According to clinicaltrials.gov the study of Innovent's IBI3020 began just a day earlier, on 29 April, and is now recruiting patients. Little is known about each molecule, and without more details about their respective characteristics it's hard to gauge their potential; design is thought not to be as simple as just attaching to a MAb two payloads instead of one.

Another player in the dual-payload ADC space is Callio, with assets that group picked up from Hummingbird Bioscience. Separately, in October 2023 and well before this deal was struck, Hummingbird licensed its anti-HER3 (single-payload) ADC HMBD-501 to Endeavor BioMedicines.

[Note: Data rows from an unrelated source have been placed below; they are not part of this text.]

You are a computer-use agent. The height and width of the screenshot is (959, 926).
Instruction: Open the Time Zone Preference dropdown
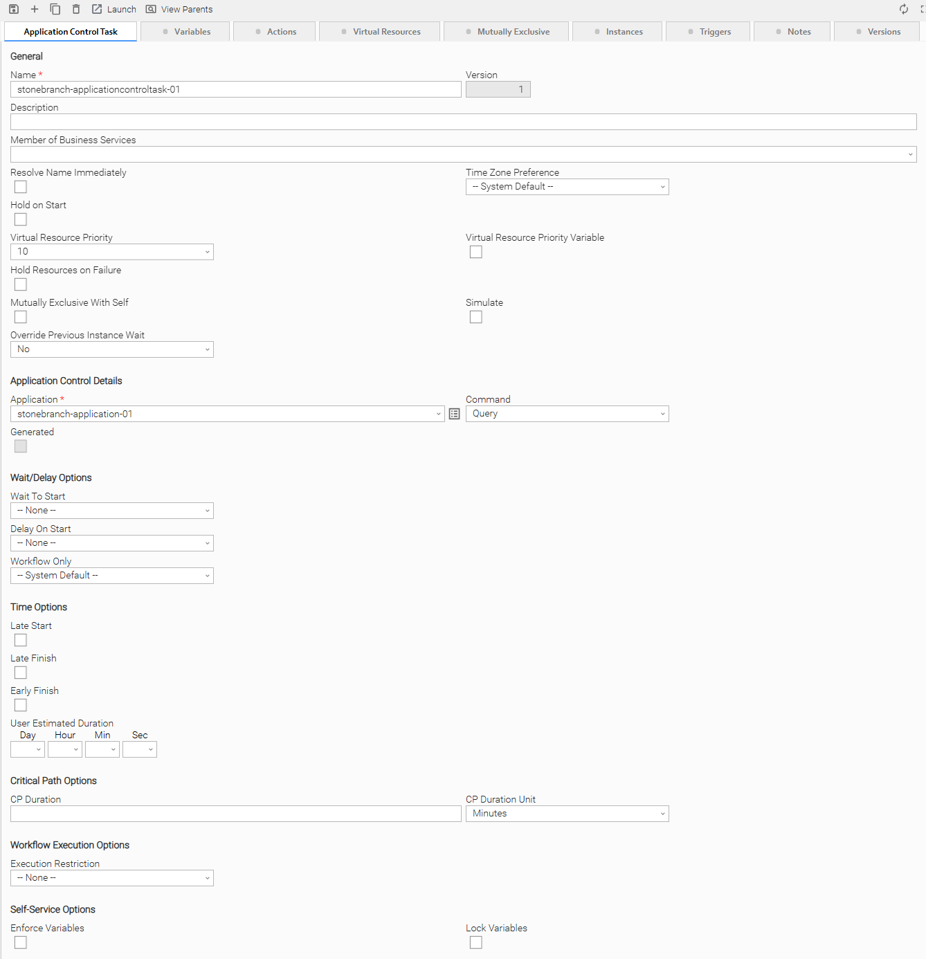(567, 187)
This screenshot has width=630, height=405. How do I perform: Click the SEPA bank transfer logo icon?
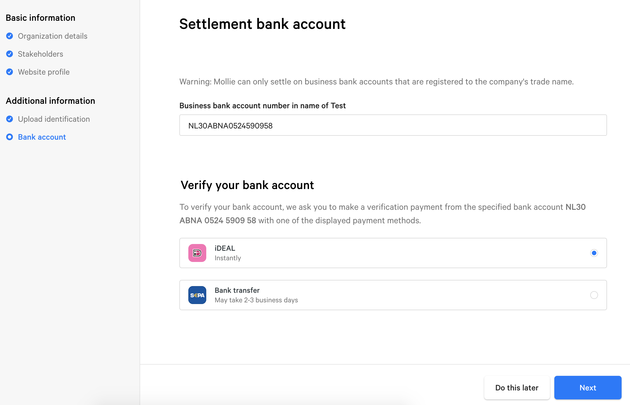197,295
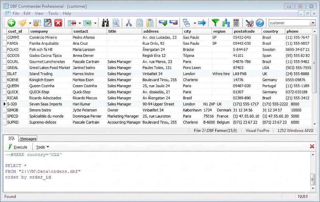Append a new record (green plus table icon)
Image resolution: width=320 pixels, height=202 pixels.
click(163, 22)
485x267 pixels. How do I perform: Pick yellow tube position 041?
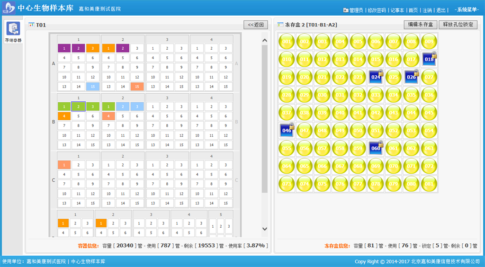pos(358,113)
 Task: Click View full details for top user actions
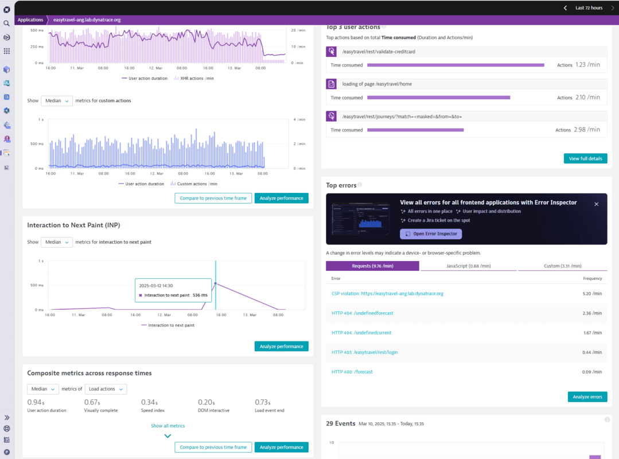(585, 158)
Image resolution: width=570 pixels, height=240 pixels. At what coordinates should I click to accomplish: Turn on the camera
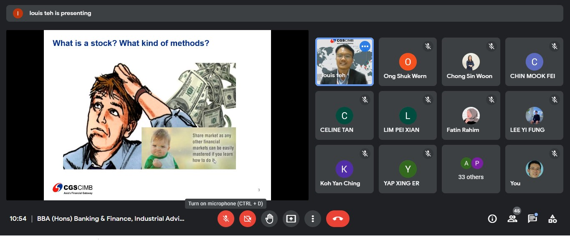pyautogui.click(x=248, y=219)

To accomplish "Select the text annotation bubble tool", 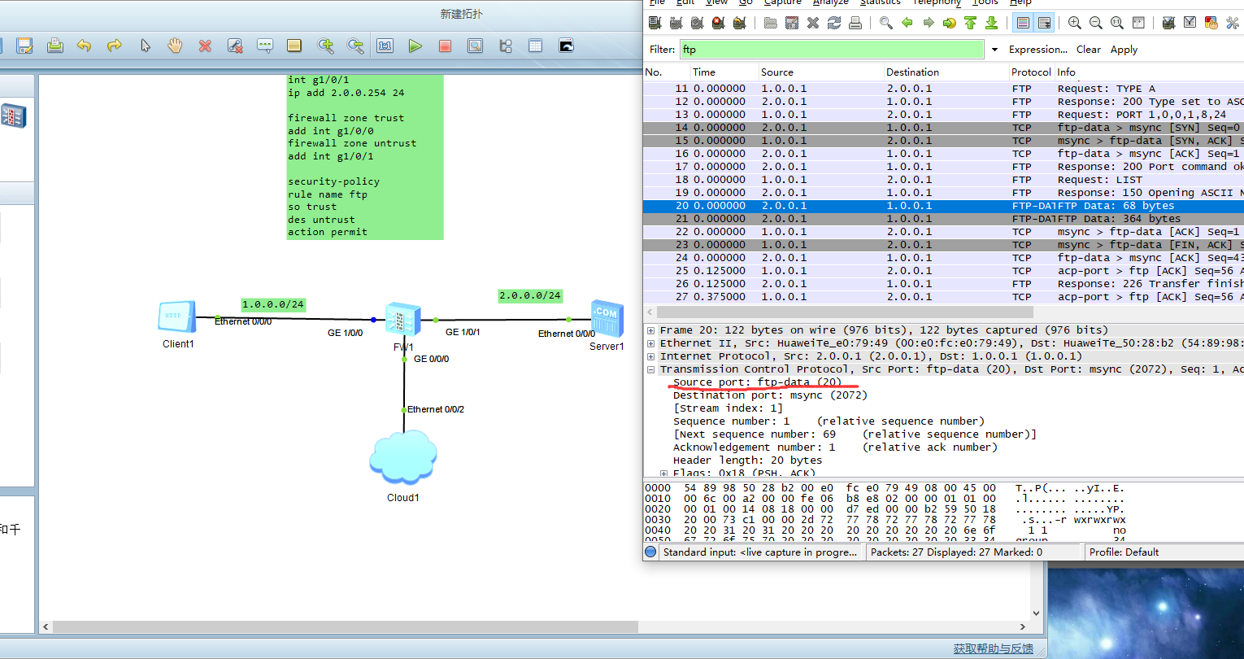I will pos(265,46).
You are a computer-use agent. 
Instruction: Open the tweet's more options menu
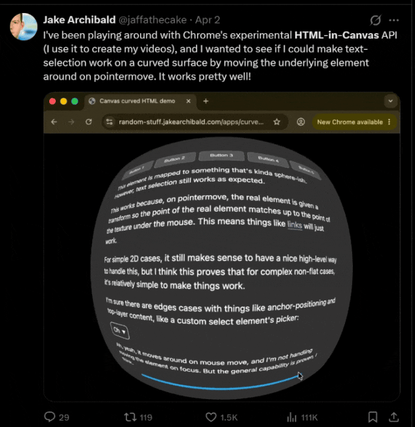point(394,19)
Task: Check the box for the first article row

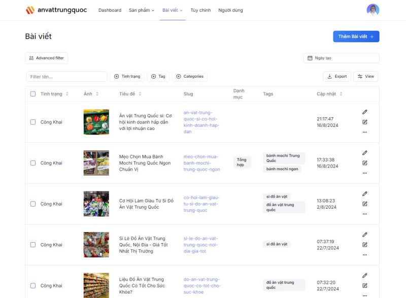Action: click(33, 122)
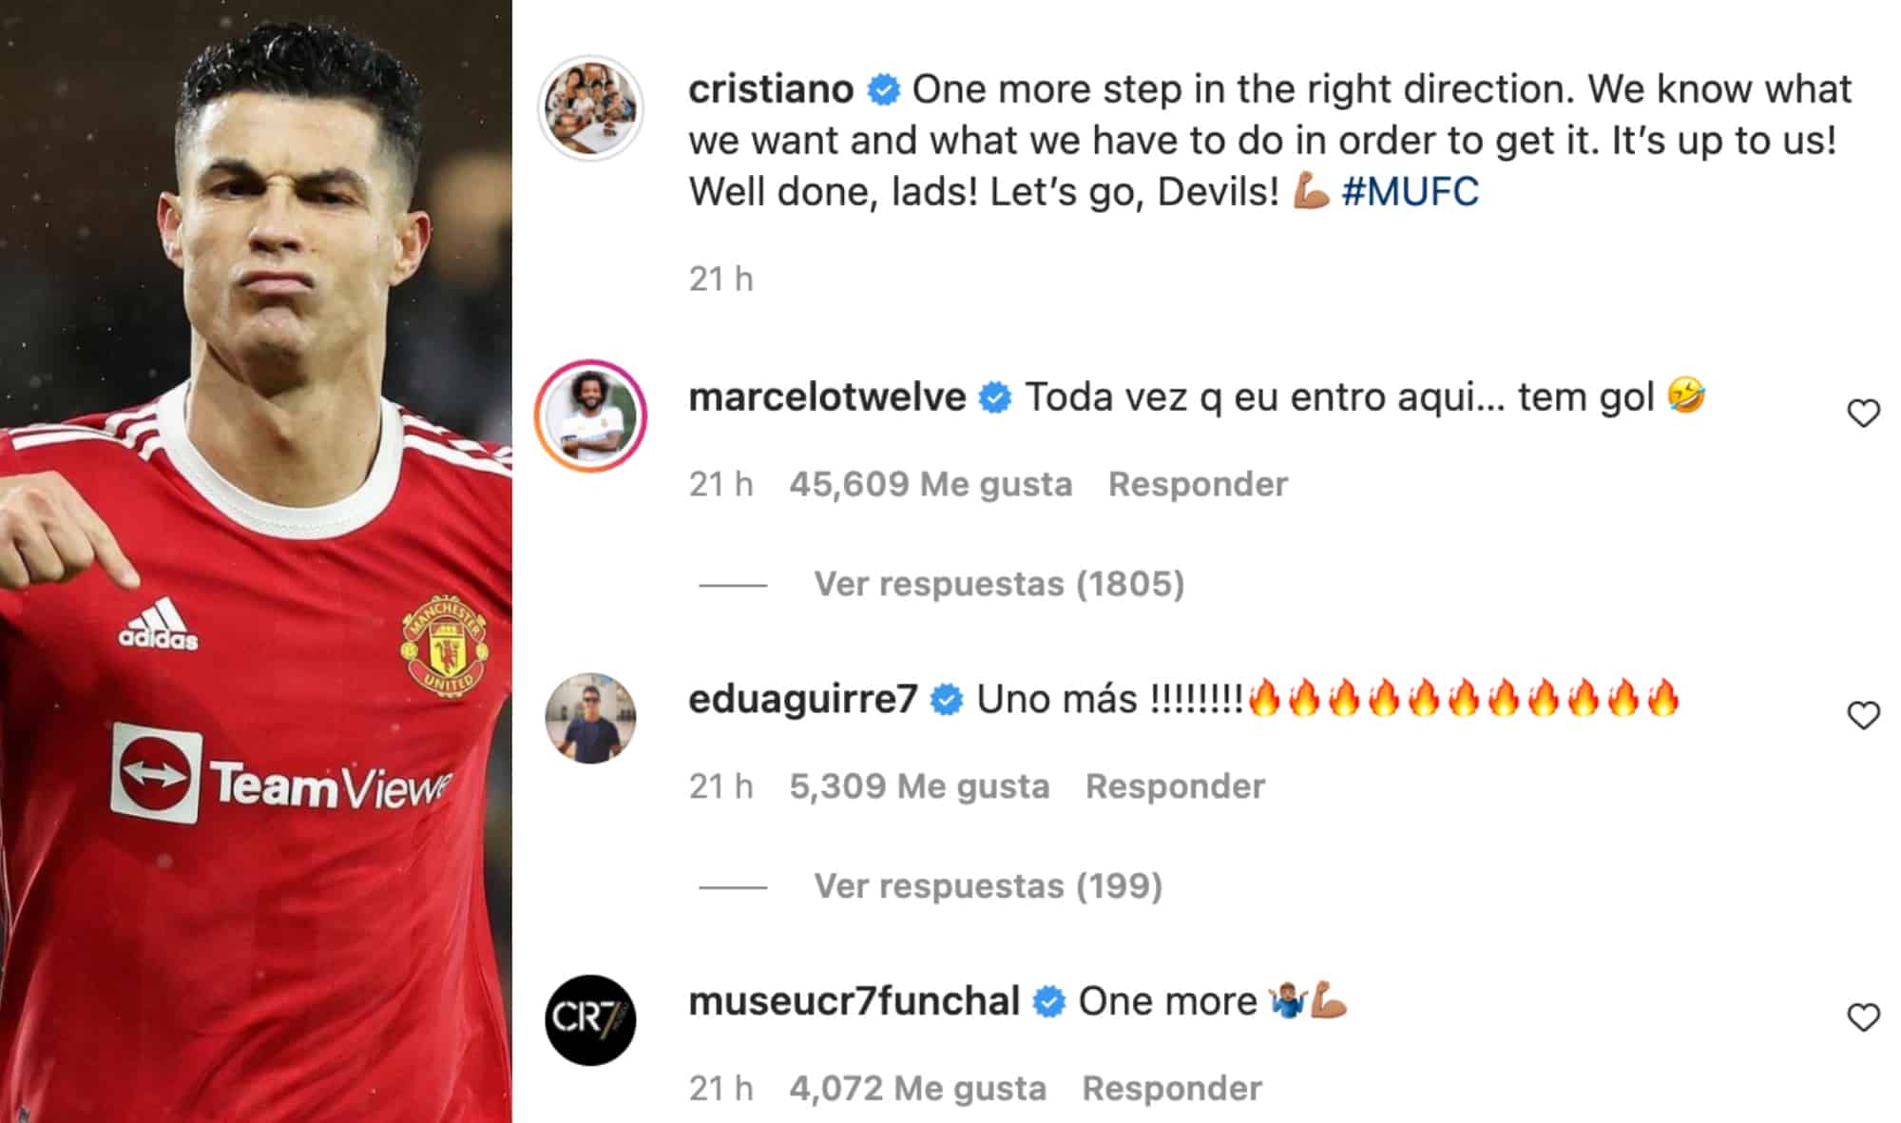Open museucr7funchal CR7 logo avatar
The image size is (1901, 1123).
coord(590,1019)
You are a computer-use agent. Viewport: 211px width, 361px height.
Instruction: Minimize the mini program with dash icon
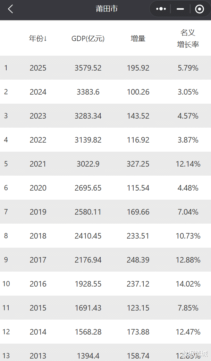click(180, 9)
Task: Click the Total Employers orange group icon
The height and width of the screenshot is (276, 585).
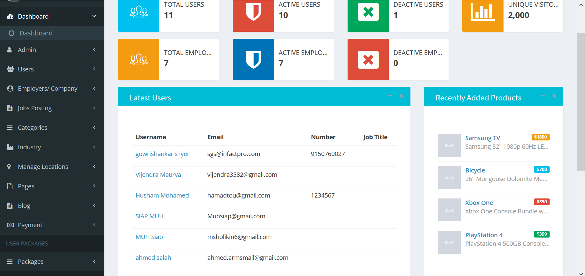Action: pyautogui.click(x=139, y=60)
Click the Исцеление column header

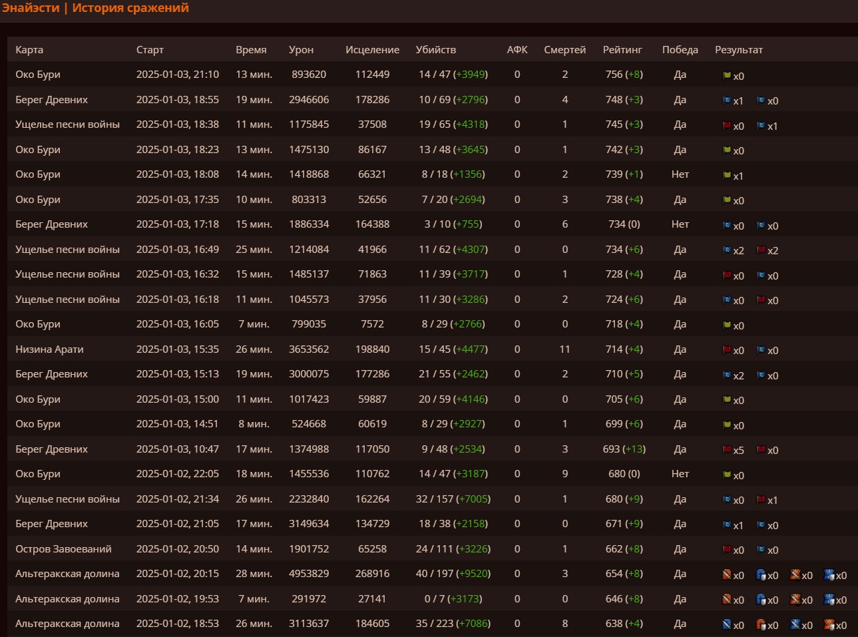372,50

It's only now that HMBD-501, now coded ENV-501, is starting a phase 1 trial, in HER3-positive solid tumours. Possibly access to more funds was a gating factor for going into the clinic, and notably Endeavor closed a $133m series C venture capital round just last month.

Recently disclosed first-in-human studies*

Note: *projects newly listed on the clinicaltrials.gov database between 20 Apr and 8 May 2025.

While many ADC companies seem to be chasing ever-popular targets including EGFR, B7-H3 and TROP2, one that stands out is the private US biotech Tagworks, whose lead project, TGW101, hits TAG-72.

A preclinical poster at AACR revealed TGW101 to be no ordinary ADC; its MMAE payload isn't released intracellularly in a random fashion, but features "controlled release in the tumour microenvironment" only once a so-called small-molecule trigger molecule, coded TRG001, is added. This approach is now being put to the test in a just-begun phase 1 study.

OncologyPipeline reveals no other anti-TAG-72 ADCs in development, though there are a few Car-T and Car-NK therapies against this target. Even more unique is the area of bispecific MAbs that hit NKG2A as well as PD-L1, whose only exponent is Exelixis's XB628 – another molecule new to human trials this month.

XB628 also featured in a preclinical AACR poster, which disclosed its design and said its goal was to inhibit both adaptive and innate immune checkpoints, given the presence of NKG2A on NK and some CD8+ T cells. The rationale for its development was said to be a phase 1/2 study combining AstraZeneca's Imfinzi with Innate Pharma's anti-NKG2A MAb monalizumab.

XB628, along with the USP1 inhibitor XL309, the anti-5T4 ACD XB010, the tissue factor-targeting ADC XB371 and the kinase inhibitor zanzalintinib, represents Exelixis's efforts to diversify away from the workhorse blockbuster Cabometyx.